» PROBLEM DESCRIPTION
Please show every line from the entries that carries the word "will".

:: ENTRIES PROVIDED ::

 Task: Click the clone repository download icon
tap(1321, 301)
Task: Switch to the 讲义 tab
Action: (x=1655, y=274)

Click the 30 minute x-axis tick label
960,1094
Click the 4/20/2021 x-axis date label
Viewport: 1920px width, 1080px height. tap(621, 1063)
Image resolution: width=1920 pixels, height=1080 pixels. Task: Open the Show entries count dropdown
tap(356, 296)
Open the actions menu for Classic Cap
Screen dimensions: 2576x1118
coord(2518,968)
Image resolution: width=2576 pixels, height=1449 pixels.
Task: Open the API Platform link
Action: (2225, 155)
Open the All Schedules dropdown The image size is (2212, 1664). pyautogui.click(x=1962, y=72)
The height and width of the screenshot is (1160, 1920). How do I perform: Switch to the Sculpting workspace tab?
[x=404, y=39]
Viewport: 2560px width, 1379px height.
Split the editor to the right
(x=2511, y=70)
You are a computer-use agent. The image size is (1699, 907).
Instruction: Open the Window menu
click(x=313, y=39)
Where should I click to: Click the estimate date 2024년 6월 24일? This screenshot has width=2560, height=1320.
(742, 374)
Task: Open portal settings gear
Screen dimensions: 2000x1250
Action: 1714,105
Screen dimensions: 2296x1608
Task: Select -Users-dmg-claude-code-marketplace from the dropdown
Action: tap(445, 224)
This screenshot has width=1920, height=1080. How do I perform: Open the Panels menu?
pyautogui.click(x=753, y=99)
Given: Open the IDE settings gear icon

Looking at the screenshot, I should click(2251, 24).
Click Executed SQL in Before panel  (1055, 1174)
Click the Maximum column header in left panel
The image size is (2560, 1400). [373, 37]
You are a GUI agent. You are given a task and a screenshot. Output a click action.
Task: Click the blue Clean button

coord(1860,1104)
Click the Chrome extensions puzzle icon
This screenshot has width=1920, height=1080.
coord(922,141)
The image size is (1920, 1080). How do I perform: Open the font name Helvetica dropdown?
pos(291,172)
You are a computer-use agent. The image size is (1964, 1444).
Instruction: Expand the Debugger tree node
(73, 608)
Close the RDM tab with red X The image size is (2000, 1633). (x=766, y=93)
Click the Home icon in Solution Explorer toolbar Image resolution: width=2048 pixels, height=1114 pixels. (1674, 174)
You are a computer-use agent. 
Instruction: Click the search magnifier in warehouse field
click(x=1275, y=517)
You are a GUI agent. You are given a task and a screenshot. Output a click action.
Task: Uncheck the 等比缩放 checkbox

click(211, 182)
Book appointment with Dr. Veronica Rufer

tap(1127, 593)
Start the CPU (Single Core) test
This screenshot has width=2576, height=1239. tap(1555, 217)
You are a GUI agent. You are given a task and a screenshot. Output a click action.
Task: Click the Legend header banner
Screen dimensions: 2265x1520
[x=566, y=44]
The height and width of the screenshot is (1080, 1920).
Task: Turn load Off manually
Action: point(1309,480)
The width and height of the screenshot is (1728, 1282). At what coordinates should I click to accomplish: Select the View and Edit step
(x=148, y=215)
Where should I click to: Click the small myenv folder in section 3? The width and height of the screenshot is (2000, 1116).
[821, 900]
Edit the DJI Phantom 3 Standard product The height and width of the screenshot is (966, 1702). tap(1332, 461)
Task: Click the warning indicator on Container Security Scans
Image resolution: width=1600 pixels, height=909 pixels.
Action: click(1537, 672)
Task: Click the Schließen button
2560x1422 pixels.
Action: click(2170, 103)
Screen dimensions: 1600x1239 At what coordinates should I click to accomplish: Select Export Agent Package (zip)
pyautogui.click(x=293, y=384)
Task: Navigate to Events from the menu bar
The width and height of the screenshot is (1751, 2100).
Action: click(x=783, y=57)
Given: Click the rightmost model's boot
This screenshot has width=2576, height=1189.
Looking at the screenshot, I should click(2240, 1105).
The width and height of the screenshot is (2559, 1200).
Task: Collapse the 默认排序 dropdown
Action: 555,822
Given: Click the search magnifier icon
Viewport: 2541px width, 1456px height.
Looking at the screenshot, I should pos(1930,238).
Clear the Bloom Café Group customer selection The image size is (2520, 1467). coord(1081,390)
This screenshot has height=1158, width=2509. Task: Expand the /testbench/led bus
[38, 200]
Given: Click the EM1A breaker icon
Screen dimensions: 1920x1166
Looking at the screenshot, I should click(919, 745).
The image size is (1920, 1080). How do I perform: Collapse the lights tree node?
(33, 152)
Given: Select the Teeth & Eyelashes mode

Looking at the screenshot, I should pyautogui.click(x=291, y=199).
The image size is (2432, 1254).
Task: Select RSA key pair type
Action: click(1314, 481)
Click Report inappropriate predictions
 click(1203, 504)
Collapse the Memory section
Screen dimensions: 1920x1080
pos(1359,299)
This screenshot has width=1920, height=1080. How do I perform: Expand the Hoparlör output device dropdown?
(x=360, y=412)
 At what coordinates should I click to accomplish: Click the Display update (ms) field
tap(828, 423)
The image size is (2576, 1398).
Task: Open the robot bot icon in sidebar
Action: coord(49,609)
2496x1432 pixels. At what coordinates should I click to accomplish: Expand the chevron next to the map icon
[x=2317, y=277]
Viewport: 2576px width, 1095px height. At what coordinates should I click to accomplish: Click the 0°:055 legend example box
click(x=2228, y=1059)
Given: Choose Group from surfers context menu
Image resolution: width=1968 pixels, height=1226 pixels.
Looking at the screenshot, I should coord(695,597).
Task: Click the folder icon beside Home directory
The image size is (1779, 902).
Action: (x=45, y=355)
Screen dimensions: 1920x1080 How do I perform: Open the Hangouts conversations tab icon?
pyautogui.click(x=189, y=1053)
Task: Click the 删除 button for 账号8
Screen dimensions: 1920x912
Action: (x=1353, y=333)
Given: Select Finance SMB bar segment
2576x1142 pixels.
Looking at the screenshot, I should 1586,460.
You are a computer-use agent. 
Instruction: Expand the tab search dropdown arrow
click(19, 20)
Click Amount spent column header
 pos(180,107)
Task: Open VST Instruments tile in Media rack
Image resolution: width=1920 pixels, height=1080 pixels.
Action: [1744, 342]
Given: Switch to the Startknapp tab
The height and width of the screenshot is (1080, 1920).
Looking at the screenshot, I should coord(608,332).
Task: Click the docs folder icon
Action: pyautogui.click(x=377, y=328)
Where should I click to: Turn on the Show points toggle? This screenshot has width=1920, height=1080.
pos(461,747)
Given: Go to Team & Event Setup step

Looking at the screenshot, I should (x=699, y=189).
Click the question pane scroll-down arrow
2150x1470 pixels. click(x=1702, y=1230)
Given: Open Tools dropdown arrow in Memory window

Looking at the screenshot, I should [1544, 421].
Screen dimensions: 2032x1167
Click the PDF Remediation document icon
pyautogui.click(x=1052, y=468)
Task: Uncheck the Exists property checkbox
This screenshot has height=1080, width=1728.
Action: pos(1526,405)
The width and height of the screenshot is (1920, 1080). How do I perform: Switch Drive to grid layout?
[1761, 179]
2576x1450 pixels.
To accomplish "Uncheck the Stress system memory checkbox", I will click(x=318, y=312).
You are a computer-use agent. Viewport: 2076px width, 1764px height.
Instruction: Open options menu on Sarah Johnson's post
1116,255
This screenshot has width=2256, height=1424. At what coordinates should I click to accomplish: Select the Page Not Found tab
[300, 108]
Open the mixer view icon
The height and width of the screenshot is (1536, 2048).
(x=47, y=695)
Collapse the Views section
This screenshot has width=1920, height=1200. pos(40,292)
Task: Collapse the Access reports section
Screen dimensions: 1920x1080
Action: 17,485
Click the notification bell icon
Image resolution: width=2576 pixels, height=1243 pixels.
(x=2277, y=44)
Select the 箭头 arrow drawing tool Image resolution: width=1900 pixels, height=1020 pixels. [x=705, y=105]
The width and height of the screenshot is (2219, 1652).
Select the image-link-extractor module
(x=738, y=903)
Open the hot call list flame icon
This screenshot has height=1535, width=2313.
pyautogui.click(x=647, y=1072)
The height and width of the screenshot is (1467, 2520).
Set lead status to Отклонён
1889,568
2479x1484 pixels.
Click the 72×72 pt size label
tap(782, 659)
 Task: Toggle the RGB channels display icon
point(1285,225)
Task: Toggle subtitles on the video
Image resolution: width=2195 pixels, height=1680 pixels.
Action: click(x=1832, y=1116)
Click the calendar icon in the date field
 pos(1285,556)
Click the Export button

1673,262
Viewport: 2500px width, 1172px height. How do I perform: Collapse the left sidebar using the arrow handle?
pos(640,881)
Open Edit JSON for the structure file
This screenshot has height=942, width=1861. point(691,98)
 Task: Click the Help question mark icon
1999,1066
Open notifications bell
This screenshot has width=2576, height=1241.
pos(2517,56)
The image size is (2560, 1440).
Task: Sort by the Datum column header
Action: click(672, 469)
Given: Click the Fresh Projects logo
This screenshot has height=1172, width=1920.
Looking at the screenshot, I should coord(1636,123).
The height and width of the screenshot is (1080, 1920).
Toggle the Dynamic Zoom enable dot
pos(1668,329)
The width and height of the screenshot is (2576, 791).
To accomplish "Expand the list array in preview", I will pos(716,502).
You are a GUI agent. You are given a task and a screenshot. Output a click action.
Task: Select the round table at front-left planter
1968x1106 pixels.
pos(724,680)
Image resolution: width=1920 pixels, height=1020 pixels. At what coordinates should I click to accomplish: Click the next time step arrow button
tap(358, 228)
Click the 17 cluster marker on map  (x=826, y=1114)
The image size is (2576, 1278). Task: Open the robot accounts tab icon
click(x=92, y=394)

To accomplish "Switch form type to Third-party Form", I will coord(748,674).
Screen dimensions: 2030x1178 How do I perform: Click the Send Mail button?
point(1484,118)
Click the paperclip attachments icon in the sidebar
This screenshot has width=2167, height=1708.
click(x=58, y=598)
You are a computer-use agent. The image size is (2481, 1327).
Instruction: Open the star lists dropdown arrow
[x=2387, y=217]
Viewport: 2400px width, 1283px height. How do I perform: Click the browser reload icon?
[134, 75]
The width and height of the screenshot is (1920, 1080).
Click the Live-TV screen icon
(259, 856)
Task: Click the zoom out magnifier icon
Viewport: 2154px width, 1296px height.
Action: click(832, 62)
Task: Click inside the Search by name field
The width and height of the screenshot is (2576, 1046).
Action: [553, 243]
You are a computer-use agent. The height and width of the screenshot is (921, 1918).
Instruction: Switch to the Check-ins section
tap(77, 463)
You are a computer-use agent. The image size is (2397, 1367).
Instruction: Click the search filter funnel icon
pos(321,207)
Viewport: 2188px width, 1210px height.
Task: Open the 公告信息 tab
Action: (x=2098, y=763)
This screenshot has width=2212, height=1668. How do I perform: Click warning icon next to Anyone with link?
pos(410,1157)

:::

» RESPONSE TO THIS EXERCISE
To accomplish "Uncheck the Stress system memory checkbox", I will click(x=318, y=312).
To accomplish "Expand the list array in preview", I will pos(716,502).
To accomplish "Switch form type to Third-party Form", I will coord(748,674).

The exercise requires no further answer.